Keeping our children safe from bullying

If elected in March 2018, a Marshall Liberal Government will take serious action to tackle bullying in our schools.

The Problem

Studies show that more than one in four, just under 30 per cent, of students in Australia in years 4 to 9 are bullied every few weeks or more.

These figures drastically increase for the number of students experiencing cyber bullying, with one report identifying as many as 64% of young women in years 6 to 12 being cyber bullied.

For many children suffering from bullying in the past, home could provide a safe haven – a place to escape from bullying at school. Today the near universal use of mobile phones and other electronic devices among students means bullying can take forms that are both constant and covert.

Community concern about this issue has grown – and justifiably so. There have been well publicised examples of fatal consequences to young South Australians who had their whole lives ahead of them. Their wounds cannot be healed but their tragedies are a call to action for our state.

Even in less extreme cases, bullying has both short-term effects, with rates of depression and anxiety sky rocketing among young people, and long-term effects with bullying affecting many children well into their adult life.

Despite evidence that bullying can be reduced through school-based interventions, the so-called ‘Safe Schools Anti-bullying Initiative’ is the only anti-bullying program financially supported by the Weatherill Labor Government.

This program, originally commissioned by the former Federal Labor Government, has been widely discredited for a range of reasons and it was de-funded by the Federal Coalition Government.

Despite this, the Weatherill Government has provided state funding for a replacement program that focuses exclusively on supporting LGBTI students – notably through ‘supporting gender diverse and transgender students to be their true selves at school’.

While it remains critically important to support children and young adults identifying as LGBTI, the Safe Schools program does not even pretend to address the needs of students who are victims of bullying for reasons unrelated to sexuality or gender identity.

With no other broad anti-bullying initiatives funded across our system, bullying policies in schools remain ad-hoc arrangements – with different schools taking different approaches across South Australia.
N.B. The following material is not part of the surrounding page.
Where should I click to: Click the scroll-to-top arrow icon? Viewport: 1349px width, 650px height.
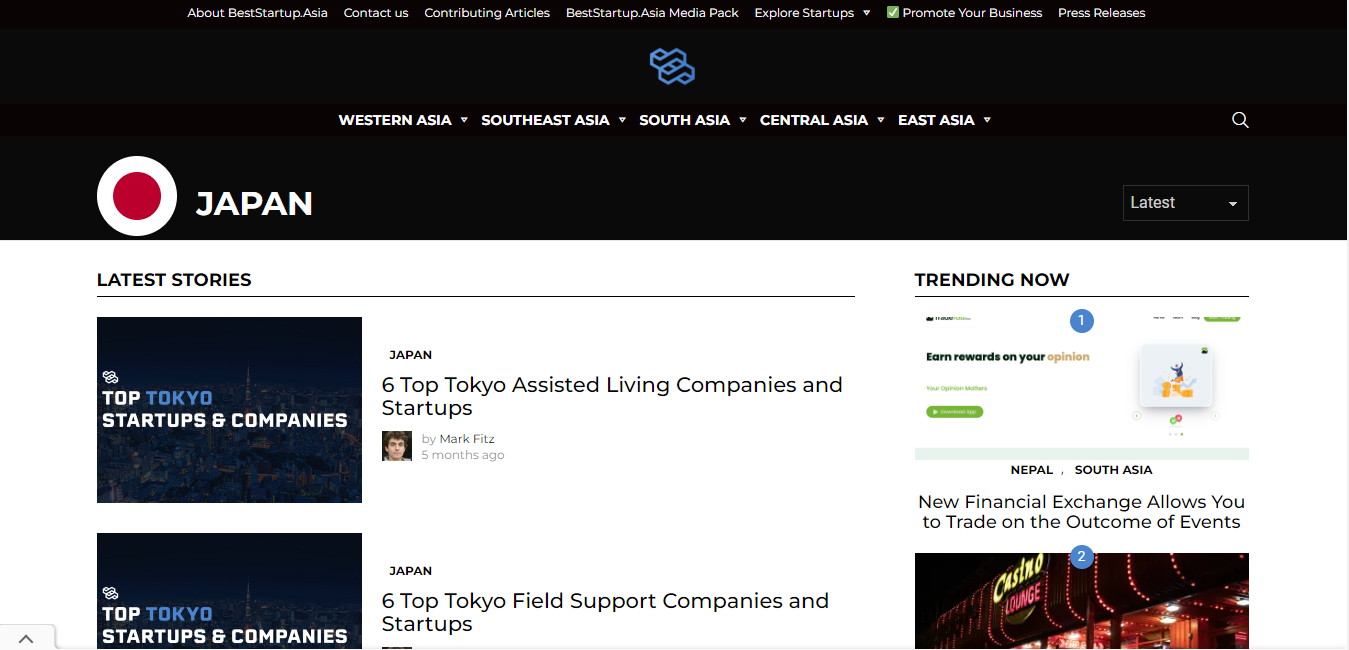(x=27, y=637)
Some schools are doing a great job at addressing bullying but many are struggling, particularly with technology constantly evolving and changing making bullying increasingly difficult to detect and respond to.

According to a recent University of South Australia study, nearly half of parents who said their children had been bullied reported concerns with the way in which the school handled their child’s case – with stronger punishment for bullies a clear demand from many.

Our children deserve to undertake their studies in a safe and nurturing educational environment, free from harassment, discrimination and bullying.

The Liberal Party’s ambition is for South Australia to have the best schools in Australia.

That’s why everything that can be done must be done to stamp out bullying at the earliest opportunity.

The State Liberals' Plan

If elected in March 2018, a Marshall Liberal Government will take serious action to tackle bullying in our schools. Our package of measures will include:

  • ensuring all schools maintain strictly enforced anti-bullying policies which are readily available to all members of the school community and which address all types of bullying including cyber bullying and other non-physical forms of bullying;
  • ending funding to the Weatherill Government’s ‘Safe Schools Antibullying Initiative’, and instead providing evidence-based, comprehensive anti-bullying resources to schools, including curriculum resources;
  • providing training and support services for teachers and students to replace the ‘Safe Schools’ service currently offered;
  • developing new resources for both students and teachers to help schools detect and respond to online bullying;
  • strengthening legislation to make it easier to prosecute bullies and to ensure penalties are appropriate.

While schools will retain the opportunity to enhance their own local anti-bullying initiatives, a Marshall Liberal Government will also develop resources to identify, prevent, and respond to bullying based on the model successfully introduced in New South Wales schools when they moved away from the Safe Schools program.

Our approach will be evidence-based and comprehensive – covering the broad spectrum of things children and teenagers may be bullied about as opposed to the very narrow approach of safe schools.

It will ensure that school policies can prevent bullying, respond to bullying, and ensure that those engaged in bullying know there are serious consequences for their actions.

Building on the success of the New South Wales model, our approach will focus on:

  • interventions that take a holistic, whole of school approach;
  • educational content that allows students to develop social and emotional competencies and learn appropriate ways to respond to bullying;
  • providing support and professional development to teachers and other school staff; and
  • using systematic implementation and evaluation of approaches, strategies and programs.

Vitally, we will develop an approach and resources that specifically address online bullying and how to keep children and teenagers safe online.

New resources will be provided to school communities along with opportunities for professional development, including training on how to identify and respond to online bullying and resources to use to ensure our schools and students are cyber safe.

A Marshall Government will also build upon anti-bullying legislation introduced in other states to make it easier to prosecute bullies where appropriate and to ensure that penalties reflect the serious mental and physical harm caused by bullying.